When the weekends came, even though a part of me would have been content to stay indoors, whiling away the hours of the day in repose and matching those comforting numbers we assign them to television schedules, I would get on my bike and head out into the country. My initial outings taught me more don’ts than do’s – don’t underestimate traffic, don’t forget to bring water, and don’t expect the sun to voluntarily show mercy. But these restrictive lessons didn’t stop a few ‘do’s’ from making themselves apparent – do travel as far as you can, do not overlook the usefulness of google maps combined with a simple distance calculator and then, almost obviously, do be prepared for the occasional flat tire. Like any other exercise, or rather, more fittingly, like some mind altering substance, the more you cycled, the more you wanted to.
Eventually, the 2 days of my weekend was steadily reduced to a 30 hour window of opportunity. The town petered out into suburbs and paddy fields, then villages and further on, low hills and the hours of the day meant something different in all of these places. Where the fields would only acknowledge the advent of the sun in sleepy hesitation, the woods turned alive at the crack of dawn, with the songs of a hundred birds celebrating a new day. the chai shops would be filled at first light, it walls all supporting clumps of agricultural tools. This was the time when the day was made, its rhythm set – like the all important coin toss before a cricket match or that broad first stroke of color splayed across a white canvas. The saying, “You’ll have to get up earlier in the morning…”, now made perfect sense.

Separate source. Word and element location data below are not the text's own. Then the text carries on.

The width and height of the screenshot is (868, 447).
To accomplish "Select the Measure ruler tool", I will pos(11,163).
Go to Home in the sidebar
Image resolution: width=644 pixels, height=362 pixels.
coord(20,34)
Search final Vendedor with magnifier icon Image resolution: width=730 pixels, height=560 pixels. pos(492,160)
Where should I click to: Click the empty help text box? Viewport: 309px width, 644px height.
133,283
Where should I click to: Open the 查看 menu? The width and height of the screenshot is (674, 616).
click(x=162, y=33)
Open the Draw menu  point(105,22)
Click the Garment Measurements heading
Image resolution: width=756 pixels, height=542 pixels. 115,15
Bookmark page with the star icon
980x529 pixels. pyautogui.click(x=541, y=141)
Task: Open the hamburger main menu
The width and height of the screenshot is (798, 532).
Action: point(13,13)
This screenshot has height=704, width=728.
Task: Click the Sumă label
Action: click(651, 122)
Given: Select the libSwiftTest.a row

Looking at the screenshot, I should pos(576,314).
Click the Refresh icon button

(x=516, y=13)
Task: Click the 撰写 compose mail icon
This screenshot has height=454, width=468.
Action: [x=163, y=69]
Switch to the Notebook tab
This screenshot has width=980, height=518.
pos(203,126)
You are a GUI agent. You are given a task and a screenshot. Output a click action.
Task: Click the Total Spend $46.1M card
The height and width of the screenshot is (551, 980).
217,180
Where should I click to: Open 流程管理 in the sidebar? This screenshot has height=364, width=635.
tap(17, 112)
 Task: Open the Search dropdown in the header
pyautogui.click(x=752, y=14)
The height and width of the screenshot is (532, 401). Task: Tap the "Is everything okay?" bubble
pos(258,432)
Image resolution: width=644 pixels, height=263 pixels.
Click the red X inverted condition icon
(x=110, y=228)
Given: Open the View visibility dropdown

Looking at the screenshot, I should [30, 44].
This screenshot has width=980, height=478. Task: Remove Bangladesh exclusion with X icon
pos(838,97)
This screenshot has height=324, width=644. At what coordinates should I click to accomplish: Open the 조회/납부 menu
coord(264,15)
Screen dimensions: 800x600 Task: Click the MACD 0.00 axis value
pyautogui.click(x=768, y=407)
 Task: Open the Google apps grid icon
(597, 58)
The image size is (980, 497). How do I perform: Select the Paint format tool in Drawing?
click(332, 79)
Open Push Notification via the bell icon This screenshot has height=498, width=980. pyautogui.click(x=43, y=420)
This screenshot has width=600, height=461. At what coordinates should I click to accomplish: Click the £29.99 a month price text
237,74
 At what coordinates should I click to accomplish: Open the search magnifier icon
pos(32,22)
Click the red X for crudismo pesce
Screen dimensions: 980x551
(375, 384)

As the day went on and the sun trudged on to the western extreme of the sky, it’s light, shining through all the filters across its journey of a million miles, turned gold from white, and then red and pink and blue. I was there when that soft light, calmed of its midday heat, played upon the expansive fields of grass swaying under the gentle hand of the cool east wind. That was 6.04 p.m – the only 6.04 p.m there was in the day and I was lucky to have spent it there. Later on, I’d tuck in for the usual 8 hours of the dreamless with an aching back and tired legs. There’d be no medal to show for it, just a peaceful appreciation – a change of perspective.